- **Problem statement**:
Each line from the material with the word "section" in it must be copied.

════════════════════

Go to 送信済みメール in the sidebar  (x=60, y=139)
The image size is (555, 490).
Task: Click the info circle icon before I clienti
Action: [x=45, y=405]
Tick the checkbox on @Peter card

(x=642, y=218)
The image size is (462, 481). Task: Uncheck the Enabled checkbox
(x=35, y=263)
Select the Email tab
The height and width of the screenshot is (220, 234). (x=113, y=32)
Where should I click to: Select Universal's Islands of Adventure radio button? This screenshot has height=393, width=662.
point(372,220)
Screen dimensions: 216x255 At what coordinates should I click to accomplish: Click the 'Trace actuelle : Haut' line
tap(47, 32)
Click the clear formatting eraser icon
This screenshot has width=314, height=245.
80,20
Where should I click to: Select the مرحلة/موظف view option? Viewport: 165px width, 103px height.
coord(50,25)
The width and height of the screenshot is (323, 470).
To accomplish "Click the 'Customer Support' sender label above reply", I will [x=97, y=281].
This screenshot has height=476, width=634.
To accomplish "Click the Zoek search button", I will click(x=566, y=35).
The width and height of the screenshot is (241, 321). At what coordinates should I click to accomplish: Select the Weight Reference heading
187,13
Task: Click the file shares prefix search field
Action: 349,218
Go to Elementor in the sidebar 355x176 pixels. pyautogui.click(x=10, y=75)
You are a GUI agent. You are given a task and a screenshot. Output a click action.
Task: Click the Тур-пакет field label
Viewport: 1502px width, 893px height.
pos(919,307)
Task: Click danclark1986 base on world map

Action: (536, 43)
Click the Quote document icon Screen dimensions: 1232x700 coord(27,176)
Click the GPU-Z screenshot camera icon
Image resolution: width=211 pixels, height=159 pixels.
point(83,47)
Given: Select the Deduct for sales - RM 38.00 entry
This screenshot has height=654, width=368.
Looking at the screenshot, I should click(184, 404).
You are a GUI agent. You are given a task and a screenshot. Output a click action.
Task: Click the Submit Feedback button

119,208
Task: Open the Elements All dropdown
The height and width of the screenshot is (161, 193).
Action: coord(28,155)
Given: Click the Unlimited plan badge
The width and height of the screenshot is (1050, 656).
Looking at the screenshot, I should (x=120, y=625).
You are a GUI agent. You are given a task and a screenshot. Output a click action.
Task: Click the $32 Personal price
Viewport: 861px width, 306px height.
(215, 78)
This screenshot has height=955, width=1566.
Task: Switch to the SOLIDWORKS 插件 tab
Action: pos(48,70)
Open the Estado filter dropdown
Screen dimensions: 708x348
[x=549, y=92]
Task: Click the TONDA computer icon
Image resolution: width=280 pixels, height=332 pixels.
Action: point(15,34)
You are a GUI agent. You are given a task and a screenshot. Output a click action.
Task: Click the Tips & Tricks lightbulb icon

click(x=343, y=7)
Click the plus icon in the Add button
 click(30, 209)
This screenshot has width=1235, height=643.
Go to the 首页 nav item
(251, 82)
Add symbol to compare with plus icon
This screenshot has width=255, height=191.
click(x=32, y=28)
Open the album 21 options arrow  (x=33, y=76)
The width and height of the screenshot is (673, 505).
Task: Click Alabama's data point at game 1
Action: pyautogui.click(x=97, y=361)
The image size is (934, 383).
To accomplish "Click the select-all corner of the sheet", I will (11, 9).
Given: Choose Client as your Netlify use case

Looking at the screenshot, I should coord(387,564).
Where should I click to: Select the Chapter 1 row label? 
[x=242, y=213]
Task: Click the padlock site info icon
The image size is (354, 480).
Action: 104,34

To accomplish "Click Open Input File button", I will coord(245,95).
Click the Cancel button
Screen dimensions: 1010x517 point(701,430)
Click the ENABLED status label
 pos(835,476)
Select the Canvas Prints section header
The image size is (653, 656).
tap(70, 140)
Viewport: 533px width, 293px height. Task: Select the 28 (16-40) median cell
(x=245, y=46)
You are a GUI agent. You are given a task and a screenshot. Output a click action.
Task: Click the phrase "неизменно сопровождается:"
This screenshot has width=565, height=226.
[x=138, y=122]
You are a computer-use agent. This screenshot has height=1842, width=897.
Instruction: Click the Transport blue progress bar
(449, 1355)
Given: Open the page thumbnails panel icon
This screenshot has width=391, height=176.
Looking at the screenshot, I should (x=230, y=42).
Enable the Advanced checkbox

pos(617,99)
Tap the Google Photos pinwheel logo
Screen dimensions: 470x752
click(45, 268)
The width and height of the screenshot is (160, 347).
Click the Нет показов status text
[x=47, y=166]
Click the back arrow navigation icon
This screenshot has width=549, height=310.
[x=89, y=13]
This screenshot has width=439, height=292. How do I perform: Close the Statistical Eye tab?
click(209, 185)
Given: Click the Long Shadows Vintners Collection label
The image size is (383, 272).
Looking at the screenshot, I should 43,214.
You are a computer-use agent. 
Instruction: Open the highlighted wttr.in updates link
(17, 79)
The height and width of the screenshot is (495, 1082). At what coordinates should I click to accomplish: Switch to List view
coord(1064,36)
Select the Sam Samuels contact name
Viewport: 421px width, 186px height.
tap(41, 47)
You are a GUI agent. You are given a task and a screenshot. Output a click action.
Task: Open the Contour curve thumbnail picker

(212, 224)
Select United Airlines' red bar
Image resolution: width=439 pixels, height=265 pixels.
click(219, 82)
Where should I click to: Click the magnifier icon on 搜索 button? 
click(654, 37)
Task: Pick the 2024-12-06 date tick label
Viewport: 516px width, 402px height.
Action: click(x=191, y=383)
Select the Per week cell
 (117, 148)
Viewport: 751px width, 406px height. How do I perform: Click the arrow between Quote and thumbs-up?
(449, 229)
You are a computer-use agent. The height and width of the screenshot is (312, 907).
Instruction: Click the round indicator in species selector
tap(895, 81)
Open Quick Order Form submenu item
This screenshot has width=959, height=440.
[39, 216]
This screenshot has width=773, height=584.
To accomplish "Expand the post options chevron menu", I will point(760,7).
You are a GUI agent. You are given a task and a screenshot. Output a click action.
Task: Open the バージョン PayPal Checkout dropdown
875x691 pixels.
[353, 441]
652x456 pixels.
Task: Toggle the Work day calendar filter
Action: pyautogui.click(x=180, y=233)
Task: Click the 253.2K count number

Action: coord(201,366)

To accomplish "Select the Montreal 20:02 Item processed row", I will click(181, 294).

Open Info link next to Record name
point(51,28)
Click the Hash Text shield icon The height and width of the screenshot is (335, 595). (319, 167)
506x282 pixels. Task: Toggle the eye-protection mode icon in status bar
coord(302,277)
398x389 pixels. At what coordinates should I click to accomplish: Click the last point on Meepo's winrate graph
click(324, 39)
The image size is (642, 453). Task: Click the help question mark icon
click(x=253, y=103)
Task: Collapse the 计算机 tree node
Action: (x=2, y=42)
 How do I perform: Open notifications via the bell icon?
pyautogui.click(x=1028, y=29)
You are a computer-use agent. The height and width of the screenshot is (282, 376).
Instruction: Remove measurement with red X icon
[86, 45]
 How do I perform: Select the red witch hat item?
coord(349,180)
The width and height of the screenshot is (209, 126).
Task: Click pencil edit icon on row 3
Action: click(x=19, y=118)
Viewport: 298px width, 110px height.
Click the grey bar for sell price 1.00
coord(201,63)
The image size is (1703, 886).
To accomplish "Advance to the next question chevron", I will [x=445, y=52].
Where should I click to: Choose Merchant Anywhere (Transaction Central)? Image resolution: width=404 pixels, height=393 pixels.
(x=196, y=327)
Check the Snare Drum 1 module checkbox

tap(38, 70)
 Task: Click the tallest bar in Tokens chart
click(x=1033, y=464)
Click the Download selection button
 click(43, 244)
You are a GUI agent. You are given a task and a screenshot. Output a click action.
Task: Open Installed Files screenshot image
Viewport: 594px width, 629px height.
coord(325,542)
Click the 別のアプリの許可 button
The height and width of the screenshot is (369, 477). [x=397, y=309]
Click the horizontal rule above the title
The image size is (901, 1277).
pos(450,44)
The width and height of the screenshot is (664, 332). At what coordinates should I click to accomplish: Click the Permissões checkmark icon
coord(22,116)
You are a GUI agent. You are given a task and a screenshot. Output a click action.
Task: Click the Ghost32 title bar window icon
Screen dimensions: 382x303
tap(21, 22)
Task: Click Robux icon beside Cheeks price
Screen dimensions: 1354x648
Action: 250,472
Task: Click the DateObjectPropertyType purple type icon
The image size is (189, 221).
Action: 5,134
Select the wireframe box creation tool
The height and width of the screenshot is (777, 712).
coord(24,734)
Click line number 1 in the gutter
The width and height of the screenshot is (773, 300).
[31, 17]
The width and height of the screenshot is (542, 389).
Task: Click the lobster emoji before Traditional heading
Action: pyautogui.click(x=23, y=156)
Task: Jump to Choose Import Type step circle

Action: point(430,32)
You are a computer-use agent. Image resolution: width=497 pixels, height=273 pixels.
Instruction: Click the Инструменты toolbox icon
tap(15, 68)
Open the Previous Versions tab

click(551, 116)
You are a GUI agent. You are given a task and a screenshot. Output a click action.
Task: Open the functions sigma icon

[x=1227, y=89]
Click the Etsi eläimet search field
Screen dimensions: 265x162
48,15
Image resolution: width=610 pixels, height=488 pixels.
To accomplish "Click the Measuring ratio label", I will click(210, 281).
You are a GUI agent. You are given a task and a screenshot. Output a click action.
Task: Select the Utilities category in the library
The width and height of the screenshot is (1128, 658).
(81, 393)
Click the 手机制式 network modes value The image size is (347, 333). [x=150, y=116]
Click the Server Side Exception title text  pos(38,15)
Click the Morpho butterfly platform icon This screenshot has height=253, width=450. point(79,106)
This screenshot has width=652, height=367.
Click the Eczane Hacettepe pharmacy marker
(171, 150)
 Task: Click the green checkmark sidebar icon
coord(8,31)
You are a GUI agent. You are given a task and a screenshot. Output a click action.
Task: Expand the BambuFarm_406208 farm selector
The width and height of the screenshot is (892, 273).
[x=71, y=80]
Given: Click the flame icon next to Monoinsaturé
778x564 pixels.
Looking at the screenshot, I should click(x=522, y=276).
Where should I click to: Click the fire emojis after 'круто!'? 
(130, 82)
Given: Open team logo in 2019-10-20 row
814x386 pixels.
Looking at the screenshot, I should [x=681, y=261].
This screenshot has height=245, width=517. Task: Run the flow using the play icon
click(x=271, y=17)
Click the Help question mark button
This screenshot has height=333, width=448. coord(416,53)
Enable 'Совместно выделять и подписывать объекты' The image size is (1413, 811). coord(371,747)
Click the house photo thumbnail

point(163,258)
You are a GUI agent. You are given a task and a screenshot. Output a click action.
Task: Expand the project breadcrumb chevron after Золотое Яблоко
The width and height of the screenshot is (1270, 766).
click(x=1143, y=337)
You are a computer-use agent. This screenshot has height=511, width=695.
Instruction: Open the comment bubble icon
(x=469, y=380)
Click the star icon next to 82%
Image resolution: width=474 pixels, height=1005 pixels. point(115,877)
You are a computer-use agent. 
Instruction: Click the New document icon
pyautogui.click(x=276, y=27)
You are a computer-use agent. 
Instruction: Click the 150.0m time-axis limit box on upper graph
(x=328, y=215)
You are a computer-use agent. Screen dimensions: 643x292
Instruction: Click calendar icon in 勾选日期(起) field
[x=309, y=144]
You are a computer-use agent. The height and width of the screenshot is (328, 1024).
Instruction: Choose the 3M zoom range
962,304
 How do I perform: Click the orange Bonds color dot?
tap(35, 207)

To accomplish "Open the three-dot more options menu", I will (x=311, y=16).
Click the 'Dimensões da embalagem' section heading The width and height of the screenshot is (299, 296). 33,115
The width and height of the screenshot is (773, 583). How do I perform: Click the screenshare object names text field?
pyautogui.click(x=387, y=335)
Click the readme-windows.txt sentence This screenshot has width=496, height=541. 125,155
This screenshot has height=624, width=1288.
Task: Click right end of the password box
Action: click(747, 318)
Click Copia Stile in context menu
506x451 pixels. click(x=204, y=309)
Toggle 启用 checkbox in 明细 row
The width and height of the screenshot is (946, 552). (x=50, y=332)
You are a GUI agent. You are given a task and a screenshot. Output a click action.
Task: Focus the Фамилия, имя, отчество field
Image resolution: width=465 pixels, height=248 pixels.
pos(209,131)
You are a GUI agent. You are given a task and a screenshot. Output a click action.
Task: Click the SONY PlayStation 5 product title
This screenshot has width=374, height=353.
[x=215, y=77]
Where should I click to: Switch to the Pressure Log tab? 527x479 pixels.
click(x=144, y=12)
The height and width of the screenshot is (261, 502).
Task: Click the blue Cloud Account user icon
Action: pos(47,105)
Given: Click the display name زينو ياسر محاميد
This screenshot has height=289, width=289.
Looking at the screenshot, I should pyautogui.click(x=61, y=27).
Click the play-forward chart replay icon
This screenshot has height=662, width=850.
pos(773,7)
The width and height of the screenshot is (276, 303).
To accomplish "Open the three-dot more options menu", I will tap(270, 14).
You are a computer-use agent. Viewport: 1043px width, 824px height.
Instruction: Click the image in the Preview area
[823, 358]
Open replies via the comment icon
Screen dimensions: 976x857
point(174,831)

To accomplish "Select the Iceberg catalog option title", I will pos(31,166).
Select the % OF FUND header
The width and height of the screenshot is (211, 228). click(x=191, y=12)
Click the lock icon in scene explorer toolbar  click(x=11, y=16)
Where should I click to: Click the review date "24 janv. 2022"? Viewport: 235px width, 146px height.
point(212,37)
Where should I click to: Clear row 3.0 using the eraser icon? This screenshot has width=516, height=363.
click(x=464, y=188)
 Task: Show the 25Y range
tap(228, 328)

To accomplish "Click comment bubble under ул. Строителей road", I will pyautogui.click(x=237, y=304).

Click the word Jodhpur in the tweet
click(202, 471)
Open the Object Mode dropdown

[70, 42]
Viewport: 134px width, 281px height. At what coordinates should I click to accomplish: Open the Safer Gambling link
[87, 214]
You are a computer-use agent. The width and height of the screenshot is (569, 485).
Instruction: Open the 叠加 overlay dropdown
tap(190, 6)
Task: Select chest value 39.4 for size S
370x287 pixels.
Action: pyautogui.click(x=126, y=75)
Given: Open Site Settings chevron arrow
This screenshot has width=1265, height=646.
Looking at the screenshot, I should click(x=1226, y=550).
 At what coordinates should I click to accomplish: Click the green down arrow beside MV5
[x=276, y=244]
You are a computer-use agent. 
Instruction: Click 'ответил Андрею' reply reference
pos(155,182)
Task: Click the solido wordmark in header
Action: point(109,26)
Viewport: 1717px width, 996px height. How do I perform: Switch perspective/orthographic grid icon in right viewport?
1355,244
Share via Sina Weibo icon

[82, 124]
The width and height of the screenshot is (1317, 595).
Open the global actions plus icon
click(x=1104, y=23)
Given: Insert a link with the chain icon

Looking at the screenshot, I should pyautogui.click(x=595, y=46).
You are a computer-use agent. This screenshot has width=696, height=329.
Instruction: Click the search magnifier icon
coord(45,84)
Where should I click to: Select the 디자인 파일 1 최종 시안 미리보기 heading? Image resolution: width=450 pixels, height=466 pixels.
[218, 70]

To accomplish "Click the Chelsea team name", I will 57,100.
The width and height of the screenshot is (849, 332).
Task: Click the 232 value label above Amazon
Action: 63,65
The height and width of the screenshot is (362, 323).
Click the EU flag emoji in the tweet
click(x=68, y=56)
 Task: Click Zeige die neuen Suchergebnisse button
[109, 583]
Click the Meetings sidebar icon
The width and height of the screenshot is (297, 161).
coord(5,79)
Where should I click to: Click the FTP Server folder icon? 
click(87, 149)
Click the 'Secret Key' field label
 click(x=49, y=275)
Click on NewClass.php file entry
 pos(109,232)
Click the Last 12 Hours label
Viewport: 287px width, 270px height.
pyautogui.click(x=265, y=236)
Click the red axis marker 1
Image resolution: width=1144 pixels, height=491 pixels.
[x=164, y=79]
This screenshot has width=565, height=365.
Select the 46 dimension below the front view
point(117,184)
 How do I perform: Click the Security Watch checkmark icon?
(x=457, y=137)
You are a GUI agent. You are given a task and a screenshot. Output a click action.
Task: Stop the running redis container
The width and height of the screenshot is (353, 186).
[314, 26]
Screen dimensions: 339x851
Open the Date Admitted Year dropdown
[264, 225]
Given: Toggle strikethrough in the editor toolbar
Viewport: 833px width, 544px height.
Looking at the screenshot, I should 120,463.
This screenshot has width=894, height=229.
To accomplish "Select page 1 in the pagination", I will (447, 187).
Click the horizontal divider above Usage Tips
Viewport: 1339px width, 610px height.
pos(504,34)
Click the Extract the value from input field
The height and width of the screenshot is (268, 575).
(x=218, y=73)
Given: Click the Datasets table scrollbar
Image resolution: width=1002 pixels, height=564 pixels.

════════════════════

- **Answer to this exercise**:
Select the Canvas Prints section header
Click the 'Dimensões da embalagem' section heading The width and height of the screenshot is (299, 296). 33,115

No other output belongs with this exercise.